→ YOUR INSTRUCTIONS: Write out the passage of the article on cryptocurrency regulation between "Some self-managed superannuation" and "Ms Cugati said.", inclusive, word for word.

→ TEXT PROVIDED:
*-*-*

Some self-managed superannuation funds have also started buying cryptocurrency.

“Then there’s the early adopters who don’t want regulation because there’s a feeling that regulation didn’t prevent the GFC, so what’s to say it will protect us from anything that could go wrong in the crypto space,” Ms Cugati said.

Louisa Xu, senior legal counsel at industry-wide infrastructure body New Payments Platform Australia, said innovators needed to have the freedom to experiment and not be fearful that they were in breach of the law.

“It might be high risk but there’s a way of managing that risk.”

She said the new market licensing regime that was recommended by the Andrew Bragg-led federal inquiry into Australia’s technology, finance and digital asset industries was one way to deal with it, rather than new laws.

Senator Bragg chairs the influential committee on financial technology that made sweeping recommendations in its final report last month.

“We are very heavily regulated in the payments space so rather than thinking of the blockchain industry needing more regulation, it is regulatory clarity that’s needed,” Ms Xu said.

“Laws that were drafted never anticipated having distributed ledgers and intermediaries being cut out in some instances.”

Distributed ledger technology (DLT) creates a verified and real-time database of transactions and details that can’t be changed and can be shared and used by many outlets and locations.

But J.P. Morgan’s head of payments for Australia and New Zealand, Bianca Bates, said trust needed to be built before the new technology could become mainstream.

The lack of a common global approach meant that cross-aspects were also becoming “exponentially more difficult” as e-commerce expands, she said.

Jennifer Kong, global head of marketing at digital platform Wirex, said who classifies the assets – cryptocurrencies, central bank digital currencies and digital tokens – also needed to be addressed.

“In the short and medium-term, the usefulness and also the perception of blockchain tech will expand well beyond cryptocurrency and financial transactions,” she said.

“The question of regulations will become even more prominent and we’ll begin to see more consistency across jurisdictions.”

*-*-*

(Entries on where items appear)

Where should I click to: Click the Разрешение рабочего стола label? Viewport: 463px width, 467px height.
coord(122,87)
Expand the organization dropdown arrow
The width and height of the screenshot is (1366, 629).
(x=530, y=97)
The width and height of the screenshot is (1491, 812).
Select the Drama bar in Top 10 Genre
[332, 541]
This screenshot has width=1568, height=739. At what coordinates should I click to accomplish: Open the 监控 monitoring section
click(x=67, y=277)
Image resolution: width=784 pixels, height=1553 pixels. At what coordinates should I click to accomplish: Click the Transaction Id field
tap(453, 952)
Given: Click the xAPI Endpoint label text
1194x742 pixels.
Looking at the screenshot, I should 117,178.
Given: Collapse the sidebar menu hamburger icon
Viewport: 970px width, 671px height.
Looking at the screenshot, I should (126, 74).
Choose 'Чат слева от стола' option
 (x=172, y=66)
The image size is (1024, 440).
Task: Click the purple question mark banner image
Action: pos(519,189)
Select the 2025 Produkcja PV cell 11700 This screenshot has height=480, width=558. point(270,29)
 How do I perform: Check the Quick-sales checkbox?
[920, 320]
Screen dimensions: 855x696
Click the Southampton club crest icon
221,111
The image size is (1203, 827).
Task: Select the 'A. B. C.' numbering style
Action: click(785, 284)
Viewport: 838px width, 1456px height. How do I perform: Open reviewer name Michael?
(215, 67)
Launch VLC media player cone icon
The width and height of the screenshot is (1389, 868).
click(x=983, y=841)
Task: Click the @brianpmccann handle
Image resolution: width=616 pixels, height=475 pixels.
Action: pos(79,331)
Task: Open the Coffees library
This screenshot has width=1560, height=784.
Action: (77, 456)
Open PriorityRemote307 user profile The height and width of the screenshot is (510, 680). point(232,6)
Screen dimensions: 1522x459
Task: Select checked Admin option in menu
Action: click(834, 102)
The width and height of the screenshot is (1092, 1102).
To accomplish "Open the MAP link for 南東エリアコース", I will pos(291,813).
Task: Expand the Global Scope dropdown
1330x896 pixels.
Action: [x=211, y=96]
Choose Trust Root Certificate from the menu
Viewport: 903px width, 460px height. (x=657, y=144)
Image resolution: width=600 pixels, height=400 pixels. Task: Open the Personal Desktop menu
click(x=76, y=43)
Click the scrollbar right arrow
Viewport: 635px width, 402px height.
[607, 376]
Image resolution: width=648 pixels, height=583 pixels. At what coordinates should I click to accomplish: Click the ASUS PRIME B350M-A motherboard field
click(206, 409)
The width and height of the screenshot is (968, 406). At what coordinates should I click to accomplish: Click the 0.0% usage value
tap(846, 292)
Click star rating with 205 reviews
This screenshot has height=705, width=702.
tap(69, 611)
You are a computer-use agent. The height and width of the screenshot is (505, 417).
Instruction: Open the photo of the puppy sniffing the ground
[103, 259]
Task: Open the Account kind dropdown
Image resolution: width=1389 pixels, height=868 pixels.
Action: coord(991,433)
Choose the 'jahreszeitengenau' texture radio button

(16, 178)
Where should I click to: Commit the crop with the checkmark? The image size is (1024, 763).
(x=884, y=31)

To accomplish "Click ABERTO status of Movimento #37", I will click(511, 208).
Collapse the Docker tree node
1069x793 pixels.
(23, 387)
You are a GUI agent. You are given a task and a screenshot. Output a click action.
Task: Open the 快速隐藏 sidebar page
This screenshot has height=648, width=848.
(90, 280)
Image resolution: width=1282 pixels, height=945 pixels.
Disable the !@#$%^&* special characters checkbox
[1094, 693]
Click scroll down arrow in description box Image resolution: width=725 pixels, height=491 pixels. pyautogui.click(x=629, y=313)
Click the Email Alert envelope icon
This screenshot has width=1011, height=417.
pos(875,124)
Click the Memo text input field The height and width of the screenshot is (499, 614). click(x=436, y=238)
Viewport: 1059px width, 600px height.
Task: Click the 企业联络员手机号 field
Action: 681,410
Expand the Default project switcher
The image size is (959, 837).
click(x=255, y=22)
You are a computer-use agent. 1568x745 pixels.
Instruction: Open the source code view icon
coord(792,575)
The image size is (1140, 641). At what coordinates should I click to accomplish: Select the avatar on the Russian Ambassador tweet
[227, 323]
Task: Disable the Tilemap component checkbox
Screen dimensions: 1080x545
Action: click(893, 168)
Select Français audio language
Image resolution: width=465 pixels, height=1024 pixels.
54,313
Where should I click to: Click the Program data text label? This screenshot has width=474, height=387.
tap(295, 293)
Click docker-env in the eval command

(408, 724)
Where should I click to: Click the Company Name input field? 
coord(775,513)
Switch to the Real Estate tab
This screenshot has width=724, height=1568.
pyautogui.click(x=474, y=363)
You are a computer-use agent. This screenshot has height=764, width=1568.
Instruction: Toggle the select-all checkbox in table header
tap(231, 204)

*-*-*

→ TASK RESULT:
Some self-managed superannuation funds have also started buying cryptocurrency.

“Then there’s the early adopters who don’t want regulation because there’s a feeling that regulation didn’t prevent the GFC, so what’s to say it will protect us from anything that could go wrong in the crypto space,” Ms Cugati said.